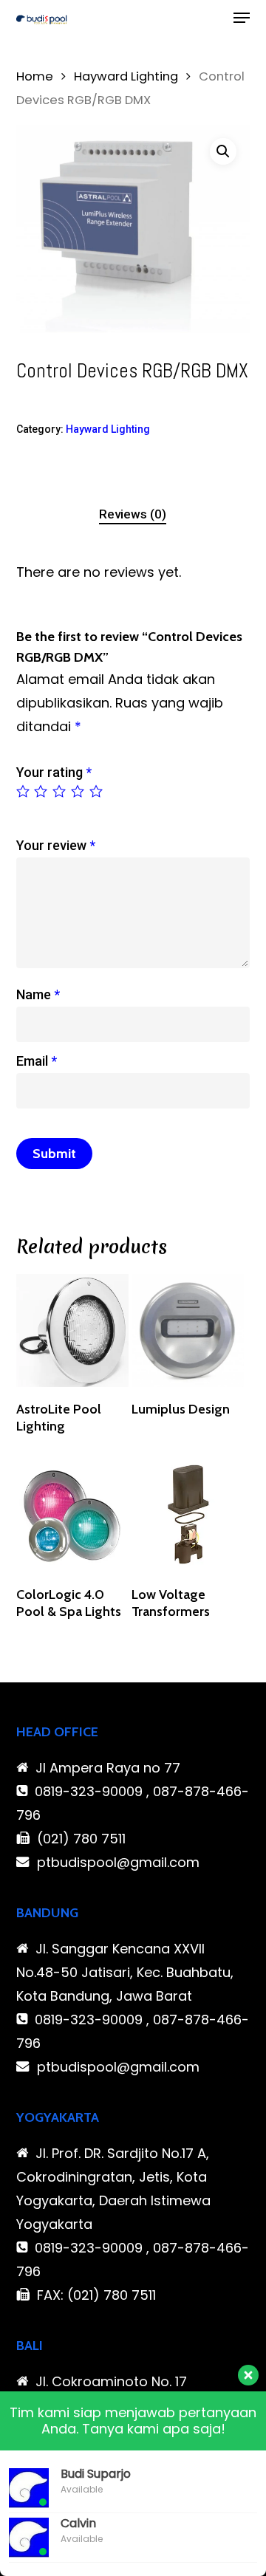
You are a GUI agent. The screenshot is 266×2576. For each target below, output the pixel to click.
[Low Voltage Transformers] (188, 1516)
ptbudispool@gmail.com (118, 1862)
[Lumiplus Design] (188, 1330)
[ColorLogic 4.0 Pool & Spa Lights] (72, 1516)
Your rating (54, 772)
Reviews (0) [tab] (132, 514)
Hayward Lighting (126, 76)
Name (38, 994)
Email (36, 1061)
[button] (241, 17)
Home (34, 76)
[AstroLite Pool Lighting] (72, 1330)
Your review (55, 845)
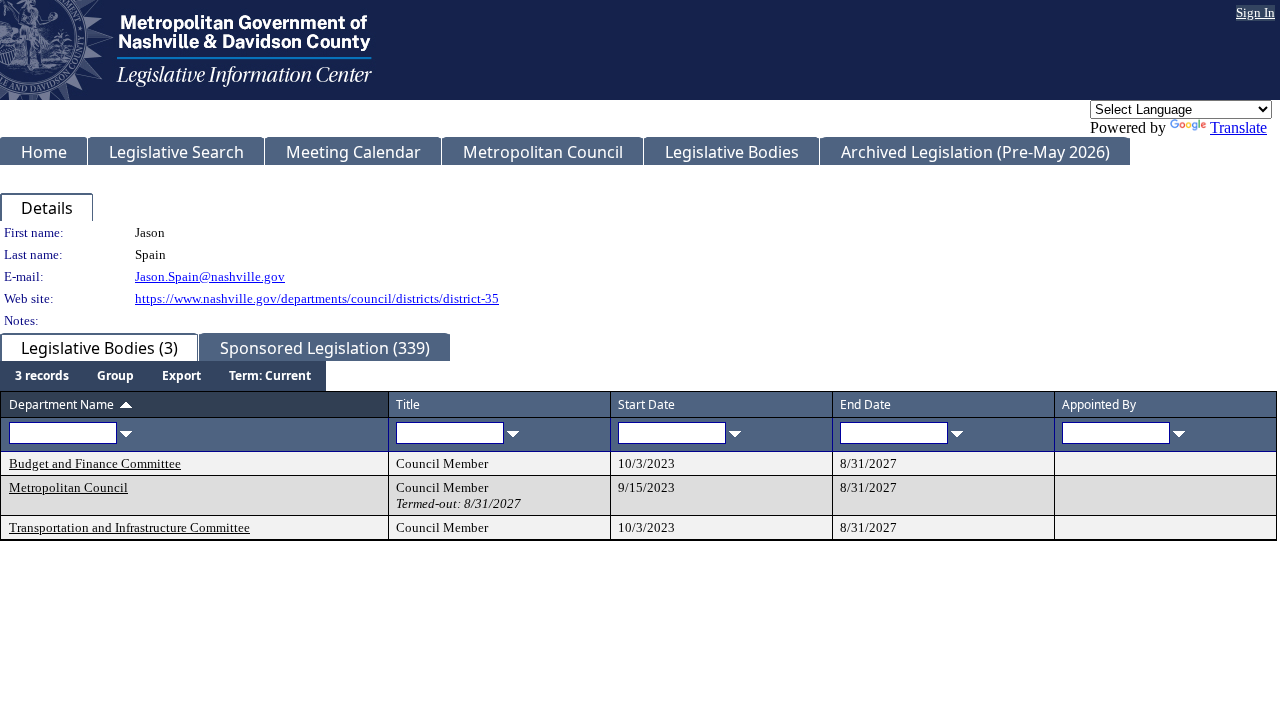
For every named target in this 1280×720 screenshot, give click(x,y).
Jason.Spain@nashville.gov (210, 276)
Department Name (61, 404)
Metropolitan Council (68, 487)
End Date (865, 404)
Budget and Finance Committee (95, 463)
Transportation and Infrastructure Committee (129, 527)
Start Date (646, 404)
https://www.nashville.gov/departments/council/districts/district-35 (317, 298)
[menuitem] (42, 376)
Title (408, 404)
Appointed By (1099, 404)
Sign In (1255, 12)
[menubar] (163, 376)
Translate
────────────────────────────────────────
**TASK ITEM**
Nothing but the line with "End Date (865, 404)" and the lines after it, through the end of the material, should appear in the output, word for word.

**ANSWER SPACE**
End Date (865, 404)
Budget and Finance Committee (95, 463)
Transportation and Infrastructure Committee (129, 527)
Start Date (646, 404)
https://www.nashville.gov/departments/council/districts/district-35 (317, 298)
[menuitem] (42, 376)
Title (408, 404)
Appointed By (1099, 404)
Sign In (1255, 12)
[menubar] (163, 376)
Translate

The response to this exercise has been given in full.